We want to analyze common factors that have been associated with low quality tranlations:
- Translations over a short period of time. This is commonly associated with campaigns/contests where some users may be incentivized to create a large number of articles without enough emphasis on quality.
- User expertise level. Communities have requested to limit access to Content Translation or Machine Translation to be accessed only by experienced users. This comes with the assumption that problematic translations are mainly produced by the less experienced users. An assumption we want to check and put in perspective.
- Length of the content.
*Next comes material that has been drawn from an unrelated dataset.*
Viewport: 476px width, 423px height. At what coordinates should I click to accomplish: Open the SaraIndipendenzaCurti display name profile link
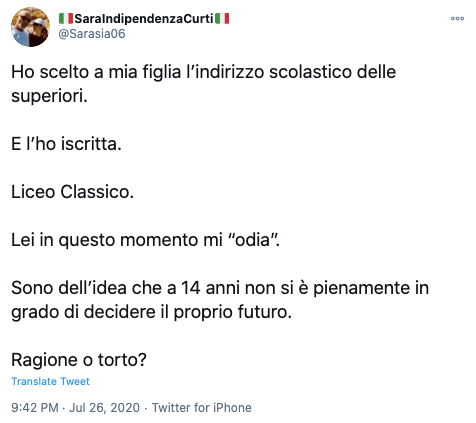tap(144, 19)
How long is the translation (in itself or with respect to the original article) is another factor that may signal low quality translations.
For measuring translation quality, we have used the article deletions as a proxy but additional signals can be considered too.
What is the problem you're trying to solve?
Understanding better when machine translation is misused for content creation helps us to adjust the prevention mechanisms to encourage good use of it.
What decision will you make or action will you take with the deliverable?
We plan to improve the translation limits system (T251887) and this analysis can be useful to (a) identify how to adjust the limits, and (b) set a baseline to identify improvements produced by the new limits.
In addition, as MinT is exposed to Wikipedia readers, options are provided to them to enter the editing path (contribute improved translation). This means that the translation activity will be exposed to a broader less experienced audience which may require additional guidance. Knowing the factors that affect translation quality will be useful to define the best approach to guide/encourage/discourage newcomers to translate in a certain context.